Everyone has personal habits. Exercising regularly is a good habit, because it enhances your health. Smoking, on the other hand, is a bad habit because it’s detrimental to health and can lead to a variety of medial ills. The life insurance and health insurance industries have used personal habits for policy underwriting purposes for many years. It’s a simple fact that smokers pay more for life insurance, and personal attributes such as obesity may play a role in policy rates in some instances.

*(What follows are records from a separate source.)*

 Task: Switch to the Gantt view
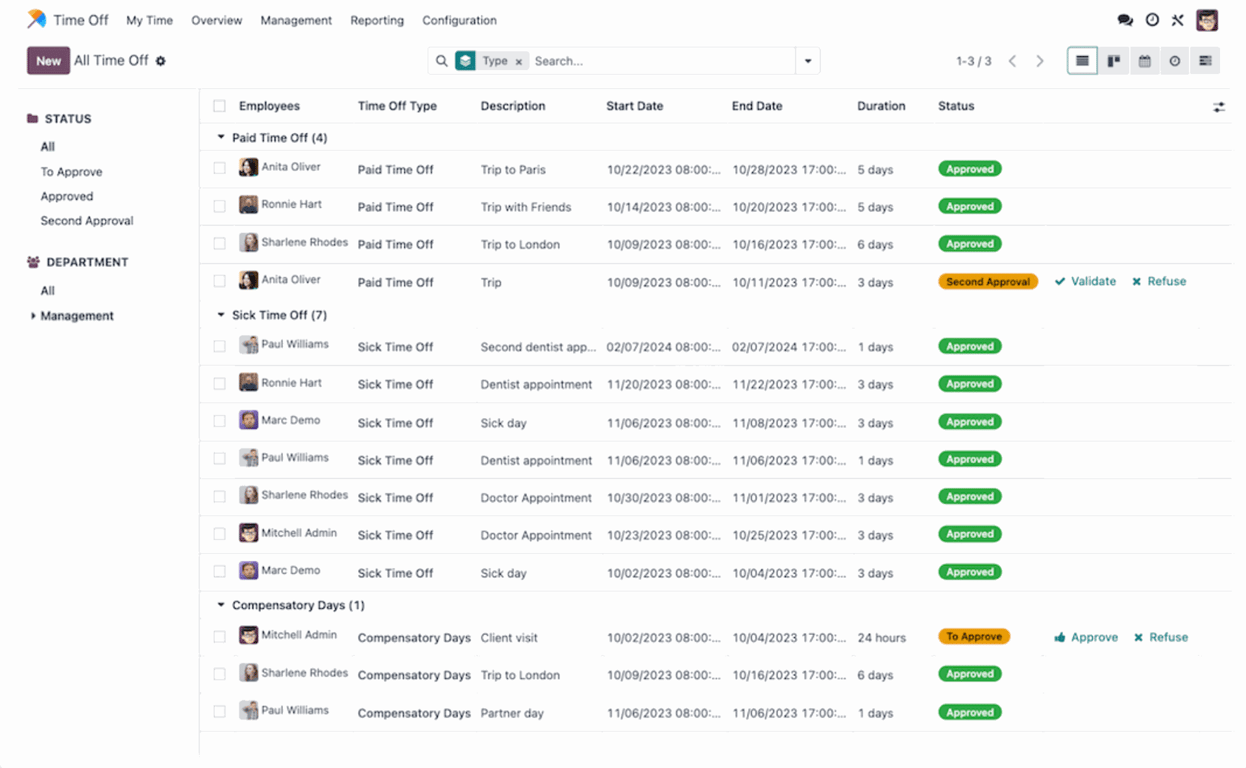pyautogui.click(x=1205, y=60)
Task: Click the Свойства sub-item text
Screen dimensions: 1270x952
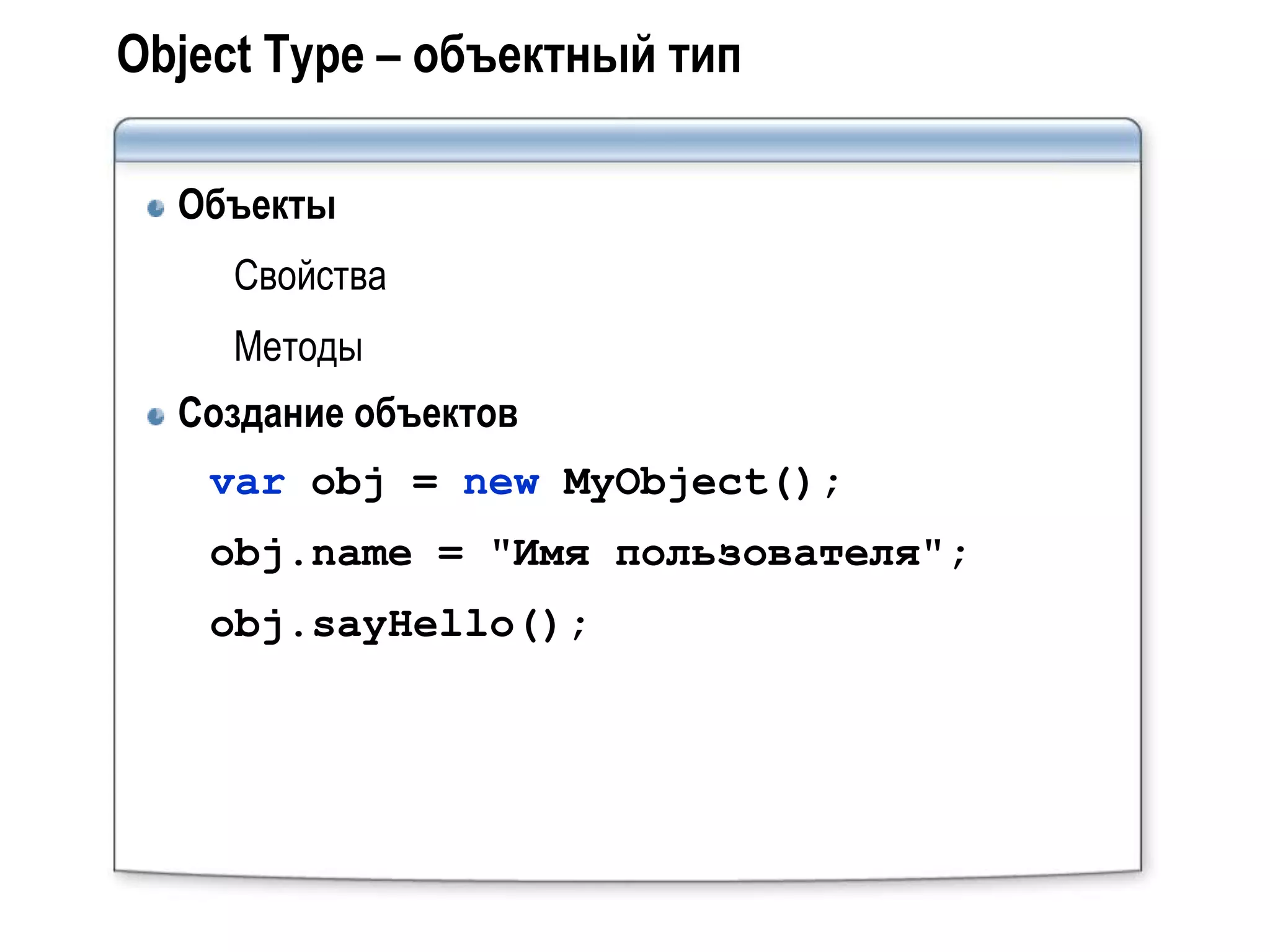Action: coord(309,276)
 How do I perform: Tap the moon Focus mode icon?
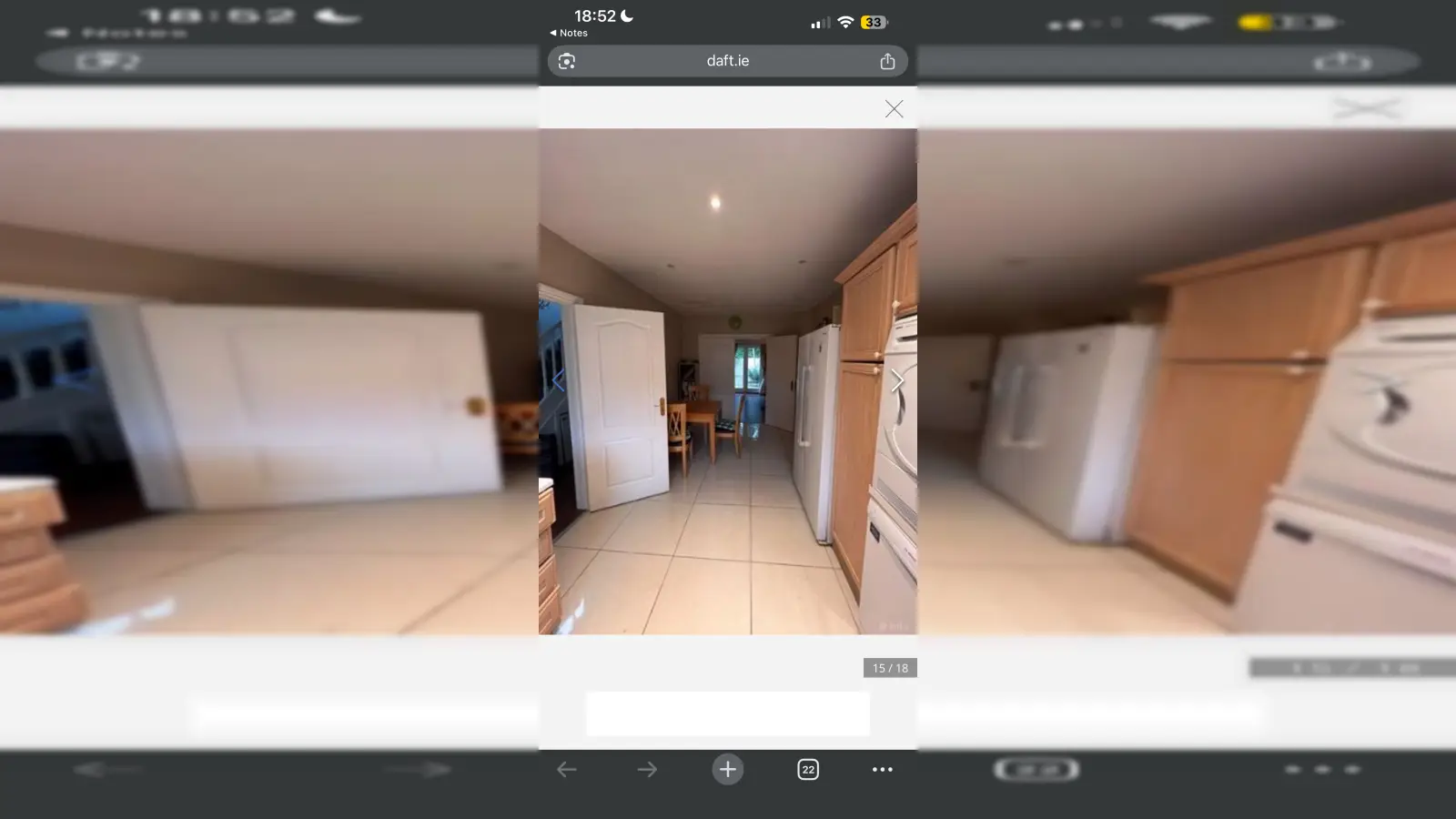click(627, 15)
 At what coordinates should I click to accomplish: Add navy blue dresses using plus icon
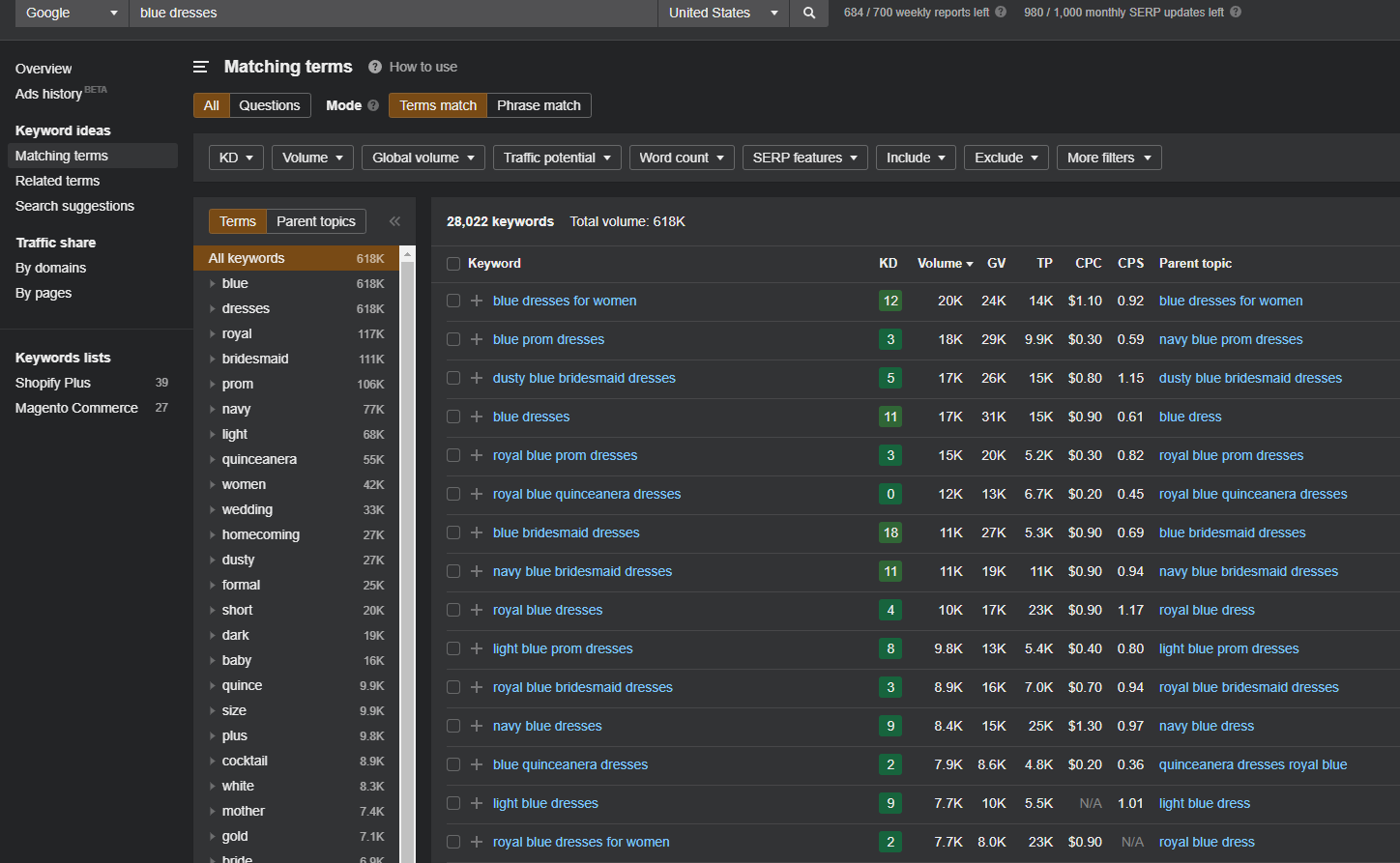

But what about auto insurance? In the past, it’s been difficult for auto insurers to assess the personal driving habits of the drivers that they insure. With advents in technology, however, habits based discounts are starting to appear in the auto insurance industry.
Embracing the Technology
Progressive was the first auto insurer in the U.S. to roll out habits based discounts to its policy holders. Branded as “Snapshot”, Progressive policy holders who enroll in the pilot program are given a small transmitter that is connected to the car’s onboard computer. The transmitter monitors driving habits such as speed, distance traveled, time of day driven, and braking. This information is then transmitted back to Progressive, and drivers are rated after a 30 day period. Policy holders can expect anywhere from a 10 to 30 percent discount, based on an assessment of their driving style.
Insurance companies are quick to point out that habits based discounts are not intended to penalize those policy holders who exhibit less than ideal driving styles. Progressive says that data from anyone participating in the Snapshot program will not be used to increase an individual driver’s rates – the worst case is that a driver gets no discount on their policy. Allstate and State Farm are both rolling out similar habits based discounts, and other major insurers will almost certainly follow suit.
Privacy advocates worry, though, about the overall monitoring capabilities of the transmitter technology that enables habits based discounts. While insurance companies do not currently use GPS-type capabilities to track where an insured car is being driven, the potential certainly exists. And while these types of programs are currently voluntary, concern exists that over time, state insurance commissions could eventually approve habits based discounts technology as mandatory for all insured drivers.
At present, though, habits based discounts give a policy holder the option of potentially making a significant dent in their auto insurance rates. If you’re searching for ways to lower your auto insurance rates and don’t mind having your driving style monitored, talk to your agent to see if your insurance company offers a habits based discounts program.